The original site was at Stanlaw, on the Mersey estuary in the
Wirral.
The area was dominated by a desolate marshland, susceptible to
flooding, and after a century the community finally had enough.
The monks appealed
to their patron, Henry de Lacy,
for a new plot of land and petitioned the pope for permission to
move to a better site. In 1296 all but
six of the monks moved to Whalley. The new site had its own problems.
It seems Whalley was too close to Sawley Abbey
and the two communities were soon engaged in a bitter dispute.
Building materials were
also
hard to come by and the construction of the abbey progressed at
an extremely slow pace. In 1316 the monks were considering another
move. However, the community finally chose to stay at Whalley and
started work on the church and permanent buildings. Throughout
most of the fourteenth and fifteenth centuries there were around
twenty and thirty monks residing at the monastery.

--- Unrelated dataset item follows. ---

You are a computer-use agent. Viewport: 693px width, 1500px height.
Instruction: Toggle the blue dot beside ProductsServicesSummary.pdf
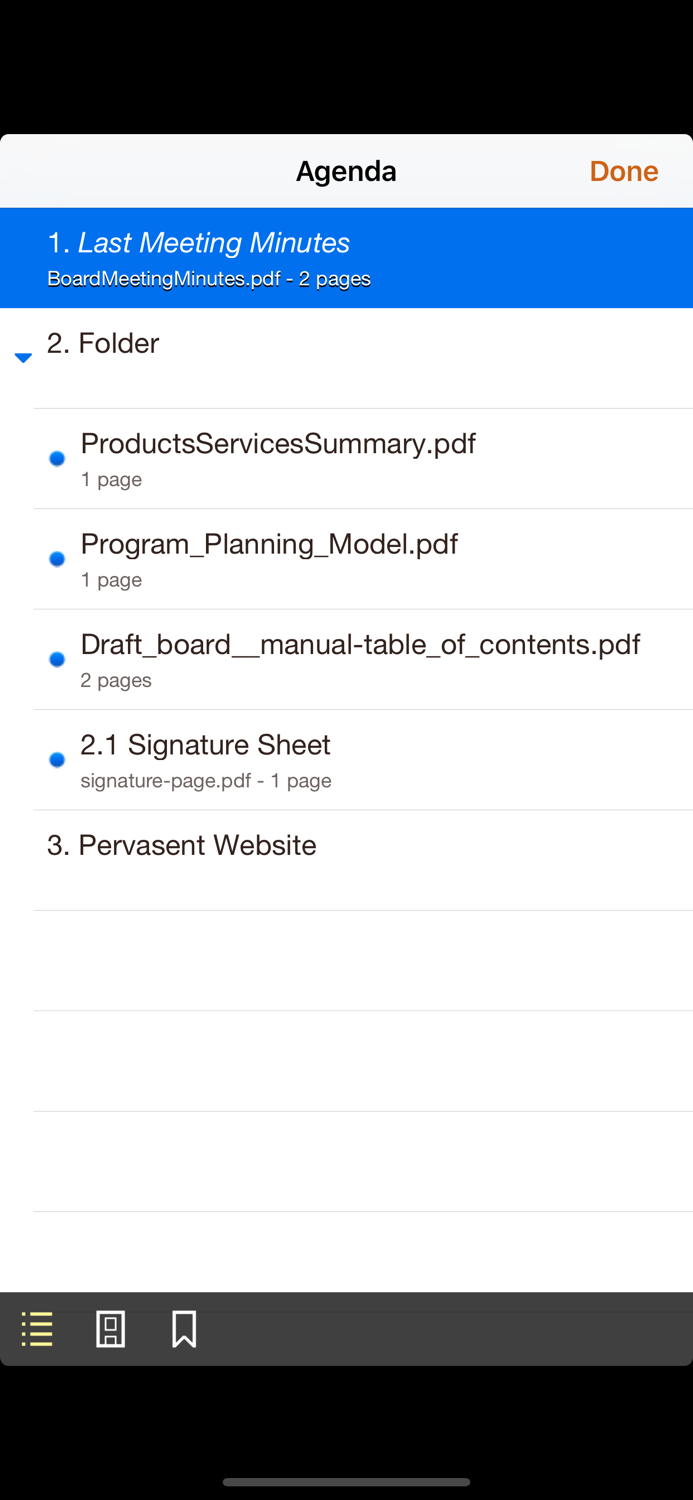click(x=57, y=458)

In late Tudor times the house seems to have been relatively prosperous
and spent an extravagant two-thirds of its annual income on purchasing
foodstuffs and drink. John Paslew, last abbot of Whalley, was also
responsible for the commissioning of a separate mansion, east of
the great cloister.
In 1535 the net annual income of the abbey was
valued at £321 and thus the community should not have been
suppressed until 1538/9 when the larger monasteries were required
to surrender. However, in 1536 the last abbot, John Paslew, was
implicated in the Pilgrimage
of Grace. The king’s troops were sent
to Whalley to deal with the rebellious monks: Paslew and two other
monks were tried at Lancaster and were executed at Whalley in March
1537. Whalley was seized by the Crown and remained in royal hands
until 1553, when the site was sold to John Braddyll (the former
abbey bailiff) and Richard Assheton. Assheton took the monastic
buildings and converted the infirmary and the abbots house
into a country mansion. The church and the south range of the cloister
were later demolished by one of his descendents. In 1923 the western
range was bought by the Catholic Church and the rest was acquired
by the Anglican diocese authorities of Manchester (now owned by
the diocese of Blackburn) to be used as a conference house. The
ruins of the cloister and abbots house are owned by the diocese
of Blackburn and are open to the public at all reasonable times.
The gatehouse chapel is now managed by English Heritage and is also
accessible to the public. The western range now contains a chapel
belonging to the Catholic Church.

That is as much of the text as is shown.